This is a variant some of the existing questions on this exchange, but I can't see this exact problem.
Basic example duplicates this question
- Some prisoners are going to be lined up, all facing forward.
- A hat, either black or white, will be placed on their head.
- The prisoners at the back of the line can see all of the hats in front of them, but they can't see their own, or behind them.
- The prisoners at the front of the line can hear the people at the back of the line.
- The prisoners can strategise before hand.
- The prisoners have a perfect memory.
- This is a logic puzzle, they don't use an vocal variance or intonation to communicate, they only say 'black' or 'white'.
- Starting at the back of the line, the prisoner guesses the color of their hat, and if they are correct, they are free to go.
The strategy for this is fairly straight forward, and all of the prisoners except the last one are guaranteed to go free.
Basically, the prisoner at the end of the line counts the number of white hats, and if this number is odd he says 'white' and if it is even he says 'black'.

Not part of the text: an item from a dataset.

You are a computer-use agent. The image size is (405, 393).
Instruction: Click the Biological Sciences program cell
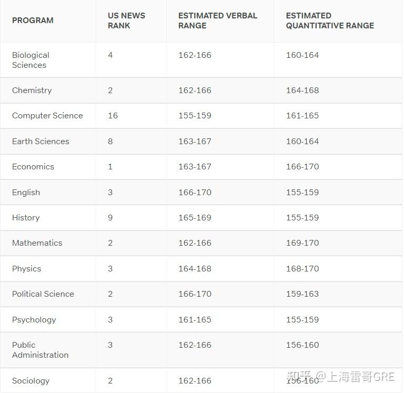point(31,60)
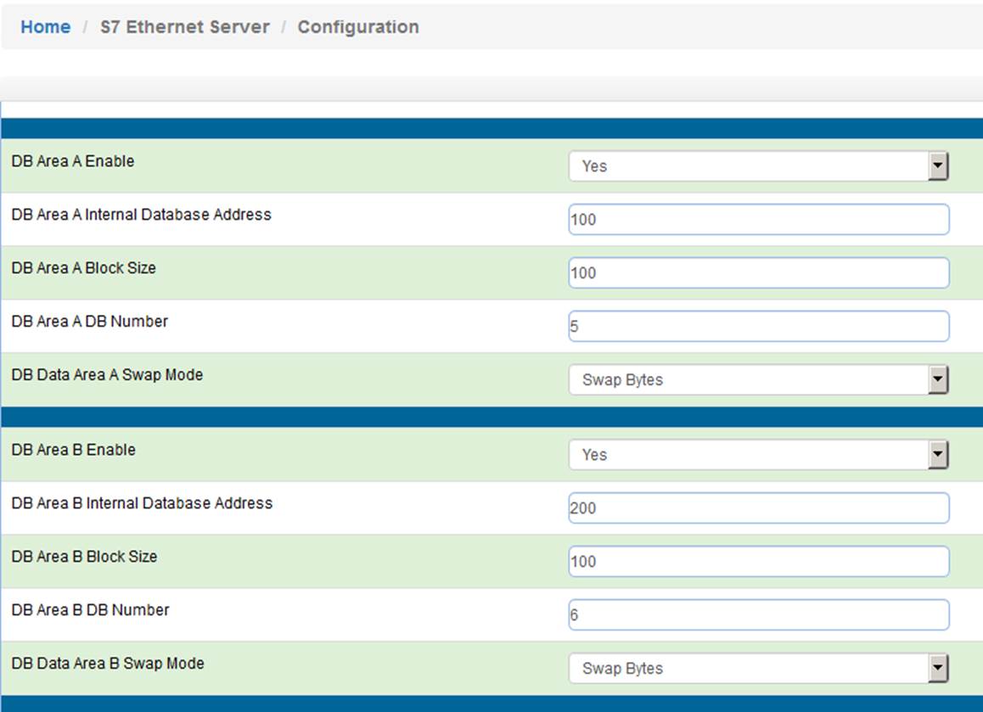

The person in front of him can now deduce, by counting the number of white hats in front of him if he has a white or black hat, and the person in front of him, by keeping track of what the previous people have said can similarly deduce what color hat they have.
Now with mulitple colors!
Now let's extend the problem, and deal with more than two colors of hat. If we are ok with three prisoners dying, how many different color hats can we strategise a solution for?
I don't know the answer, but as far as I have reasoned, it is at least 10.